### YOUR OBJECTIVE:
In the records that follow, find the line with "Best Of (33, 2439)"; from there, retype every line exactly through the line with "Author Website (443, 986)", which also belongs to the answer.

### RECORDED INFORMATION:

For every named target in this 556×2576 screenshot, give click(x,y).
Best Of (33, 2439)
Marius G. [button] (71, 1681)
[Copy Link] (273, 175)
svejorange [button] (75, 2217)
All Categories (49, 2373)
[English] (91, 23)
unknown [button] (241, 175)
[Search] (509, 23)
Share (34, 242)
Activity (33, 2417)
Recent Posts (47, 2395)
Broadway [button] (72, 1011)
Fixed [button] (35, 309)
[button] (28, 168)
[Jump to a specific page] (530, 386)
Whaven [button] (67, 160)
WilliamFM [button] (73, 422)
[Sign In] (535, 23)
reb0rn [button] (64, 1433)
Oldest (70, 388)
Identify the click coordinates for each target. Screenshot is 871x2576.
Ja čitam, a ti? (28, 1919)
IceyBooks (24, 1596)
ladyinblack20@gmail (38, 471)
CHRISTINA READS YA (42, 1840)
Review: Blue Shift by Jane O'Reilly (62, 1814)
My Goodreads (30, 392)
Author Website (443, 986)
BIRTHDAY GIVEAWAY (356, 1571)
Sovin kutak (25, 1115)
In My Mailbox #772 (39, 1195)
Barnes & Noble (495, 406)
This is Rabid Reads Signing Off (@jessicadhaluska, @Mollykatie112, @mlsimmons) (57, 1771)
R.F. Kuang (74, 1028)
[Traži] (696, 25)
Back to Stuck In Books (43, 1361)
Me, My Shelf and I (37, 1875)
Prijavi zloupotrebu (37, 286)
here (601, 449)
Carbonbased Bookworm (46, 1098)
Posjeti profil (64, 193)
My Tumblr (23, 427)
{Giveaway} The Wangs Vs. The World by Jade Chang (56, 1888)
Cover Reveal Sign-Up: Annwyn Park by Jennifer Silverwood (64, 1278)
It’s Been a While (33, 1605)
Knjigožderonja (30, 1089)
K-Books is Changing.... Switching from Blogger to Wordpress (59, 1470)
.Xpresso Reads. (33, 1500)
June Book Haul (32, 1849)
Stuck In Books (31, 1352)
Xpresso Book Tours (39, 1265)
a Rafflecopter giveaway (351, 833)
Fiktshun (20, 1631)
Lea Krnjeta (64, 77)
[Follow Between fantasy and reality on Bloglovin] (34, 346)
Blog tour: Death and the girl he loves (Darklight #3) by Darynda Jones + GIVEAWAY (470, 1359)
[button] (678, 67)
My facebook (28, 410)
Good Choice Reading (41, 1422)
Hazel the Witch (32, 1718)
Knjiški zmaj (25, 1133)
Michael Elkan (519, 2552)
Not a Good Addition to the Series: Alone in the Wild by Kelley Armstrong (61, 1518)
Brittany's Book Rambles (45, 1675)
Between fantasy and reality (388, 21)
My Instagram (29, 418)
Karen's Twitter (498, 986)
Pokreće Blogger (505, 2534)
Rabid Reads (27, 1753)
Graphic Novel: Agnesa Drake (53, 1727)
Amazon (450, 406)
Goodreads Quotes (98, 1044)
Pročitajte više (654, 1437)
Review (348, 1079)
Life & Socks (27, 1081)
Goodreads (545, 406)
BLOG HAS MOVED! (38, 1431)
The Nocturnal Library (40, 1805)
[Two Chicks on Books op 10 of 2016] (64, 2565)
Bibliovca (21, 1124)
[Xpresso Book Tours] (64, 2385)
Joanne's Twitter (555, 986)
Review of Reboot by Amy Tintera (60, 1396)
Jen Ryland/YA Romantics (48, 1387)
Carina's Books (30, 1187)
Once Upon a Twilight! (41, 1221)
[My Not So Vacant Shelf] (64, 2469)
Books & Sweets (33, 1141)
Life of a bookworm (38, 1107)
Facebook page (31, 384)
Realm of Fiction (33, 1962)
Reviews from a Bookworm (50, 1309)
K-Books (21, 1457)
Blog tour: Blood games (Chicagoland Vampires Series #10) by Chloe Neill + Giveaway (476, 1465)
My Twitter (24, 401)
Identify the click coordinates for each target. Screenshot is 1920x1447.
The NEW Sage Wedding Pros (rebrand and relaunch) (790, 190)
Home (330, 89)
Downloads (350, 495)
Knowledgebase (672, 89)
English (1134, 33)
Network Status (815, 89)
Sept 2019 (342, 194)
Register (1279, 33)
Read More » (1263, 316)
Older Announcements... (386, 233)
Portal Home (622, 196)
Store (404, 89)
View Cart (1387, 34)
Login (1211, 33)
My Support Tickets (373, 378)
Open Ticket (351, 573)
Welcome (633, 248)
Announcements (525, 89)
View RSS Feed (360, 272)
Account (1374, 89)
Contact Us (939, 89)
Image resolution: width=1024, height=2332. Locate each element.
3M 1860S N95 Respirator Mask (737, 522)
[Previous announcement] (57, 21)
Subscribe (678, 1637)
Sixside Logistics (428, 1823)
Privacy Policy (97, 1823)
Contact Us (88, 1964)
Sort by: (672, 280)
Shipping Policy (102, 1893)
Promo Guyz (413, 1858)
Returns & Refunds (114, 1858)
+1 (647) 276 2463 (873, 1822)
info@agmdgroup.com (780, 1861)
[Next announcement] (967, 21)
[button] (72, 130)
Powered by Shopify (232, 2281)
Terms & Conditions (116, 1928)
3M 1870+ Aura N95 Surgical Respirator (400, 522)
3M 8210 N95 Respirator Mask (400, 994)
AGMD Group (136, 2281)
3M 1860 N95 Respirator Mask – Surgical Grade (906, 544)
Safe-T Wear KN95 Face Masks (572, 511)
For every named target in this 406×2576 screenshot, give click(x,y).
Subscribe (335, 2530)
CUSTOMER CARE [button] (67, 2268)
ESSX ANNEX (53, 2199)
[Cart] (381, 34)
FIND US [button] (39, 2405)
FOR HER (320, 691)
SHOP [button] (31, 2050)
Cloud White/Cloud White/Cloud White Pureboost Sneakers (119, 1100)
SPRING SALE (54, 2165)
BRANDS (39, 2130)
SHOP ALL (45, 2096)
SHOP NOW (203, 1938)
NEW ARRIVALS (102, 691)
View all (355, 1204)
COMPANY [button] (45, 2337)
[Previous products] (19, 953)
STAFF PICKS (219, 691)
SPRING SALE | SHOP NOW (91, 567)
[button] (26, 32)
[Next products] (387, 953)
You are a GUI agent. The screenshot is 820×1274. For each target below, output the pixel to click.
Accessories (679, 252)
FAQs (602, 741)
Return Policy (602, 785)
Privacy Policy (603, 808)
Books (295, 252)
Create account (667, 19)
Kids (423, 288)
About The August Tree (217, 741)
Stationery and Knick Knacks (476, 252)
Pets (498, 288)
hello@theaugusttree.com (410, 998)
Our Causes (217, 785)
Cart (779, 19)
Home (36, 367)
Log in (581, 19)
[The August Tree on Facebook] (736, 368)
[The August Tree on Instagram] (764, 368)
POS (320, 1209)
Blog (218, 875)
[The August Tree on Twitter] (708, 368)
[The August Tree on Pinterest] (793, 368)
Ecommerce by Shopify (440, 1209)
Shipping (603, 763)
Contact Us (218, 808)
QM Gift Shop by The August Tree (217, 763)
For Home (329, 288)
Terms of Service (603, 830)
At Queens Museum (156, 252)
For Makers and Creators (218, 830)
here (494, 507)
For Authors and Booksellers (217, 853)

### OUTPUT BELOW:
Best Of (33, 2439)
Marius G. [button] (71, 1681)
[Copy Link] (273, 175)
svejorange [button] (75, 2217)
All Categories (49, 2373)
[English] (91, 23)
unknown [button] (241, 175)
[Search] (509, 23)
Share (34, 242)
Activity (33, 2417)
Recent Posts (47, 2395)
Broadway [button] (72, 1011)
Fixed [button] (35, 309)
[button] (28, 168)
[Jump to a specific page] (530, 386)
Whaven [button] (67, 160)
WilliamFM [button] (73, 422)
[Sign In] (535, 23)
reb0rn [button] (64, 1433)
Oldest (70, 388)
Identify the click coordinates for each target. Screenshot is 871x2576.
Ja čitam, a ti? (28, 1919)
IceyBooks (24, 1596)
ladyinblack20@gmail (38, 471)
CHRISTINA READS YA (42, 1840)
Review: Blue Shift by Jane O'Reilly (62, 1814)
My Goodreads (30, 392)
Author Website (443, 986)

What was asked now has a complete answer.